Fake belly buttons, the latest beauty craze among China's social media users

Followers of the trend can get around 30 fake belly buttons for the equivalent of EUR 0.50 on Pinduoduo, one of China’s largest e-commerce platforms. An offer that seems to appeal to thousands of regular users of the Douyin and Xiaohongshu social networks, as recently reported by the South China Morning Post. Originating in China, this phenomenon is starting to spread on social platforms like TikTok, showing that ideals surrounding body image are still very much a part of women’s daily lives, all over the world.

Sticking on a fake belly button

Videos posted under the hashtags dedicated to these fake belly buttons, whether on Douyin or Xiaohongshu — two of China’s most popular social platforms — show young women cutting out and then sticking on what look like temporary tattoos in the shape of a navel, a few centimeters above the real orifice. The latter is concealed by pants, a skirt or shorts, while the fake navel is highlighted by a crop top. For those involved, the purpose of this ploy is to create an optical illusion.

Indeed, fans of the trick claim that a belly button raised by around 10 centimeters will allow a skirt or pair of pants to be pulled up by the same amount, subsequently lengthening legs and slimming the silhouette. Or at least giving the illusion of doing so.
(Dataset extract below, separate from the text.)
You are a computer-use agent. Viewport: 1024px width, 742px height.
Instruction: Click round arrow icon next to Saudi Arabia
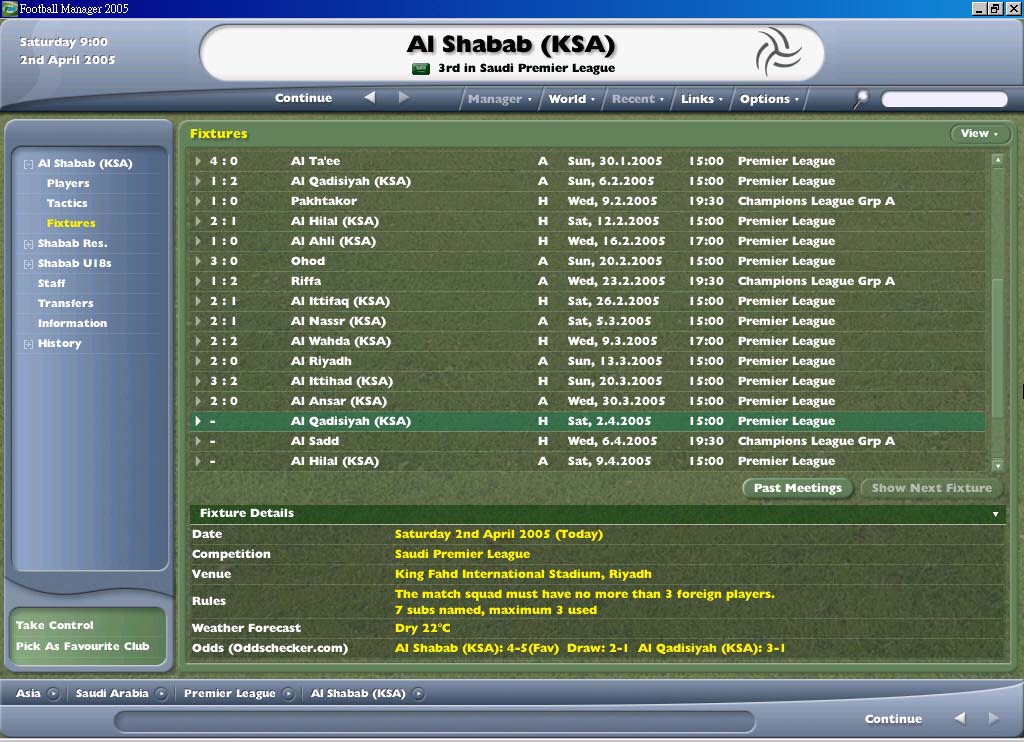[161, 694]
On Xiaohongshu, videos are accompanied by captions extolling the virtues of the trick. “It’s not a fake belly button patch, it’s a tool to lengthen short legs!” one user posted with their video. “Every beauty has two belly buttons! Here’s the secret to lengthening your legs!” says another user. In addition to applying the temporary tattoo, some women also apply makeup around the area to ensure a more harmonious effect.

Social pressure to get the ’perfect body’

While this craze for fake belly buttons poses no risk to physical health, it does, however, raise questions about the persistence of certain body image ideals, such as equating long legs with a standard of beauty to be attained. And it’s just one example among many. Fake freckles, fake breasts, fake buttocks and even fake noses are just some of the ’tools’ that abound on today’s social networks, when it’s not a question of makeup tricks designed to refine or smooth this or that part of the face, again reflecting a desire to attain a certain beauty standard.

Ultimately, these temporary tattoos are akin to the social media filters that are the subject of much debate. As well as proving a source of stress and anxiety for young people, they can also contribute to body dysmorphic disorder, the tendency to obsess over an imaginary flaw. A phenomenon that, in turn, increases stress and anxiety, and impacts self-esteem. “I wonder how these women can still face their true body figures after removing the fake belly button stickers, breast pads, buttock pads, and other enhancements,” observed one internet user, quoted by the South China Morning Post.

Numerous studies have suggested that social networks, through their filters and editing apps, can have a negative impact on the mental health of users, particularly the very young. It’s a fact that worries parents the world over, to the point that some would now like to see beauty filters subject to an age limit, or even banned altogether.

Despite the emergence of numerous movements in favour of the acceptance and appreciation of all body types, the ideals linked to appearance and to the ’perfect body’ — if that exists at all — die hard, demonstrating the need for action to limit associated risks and dangers.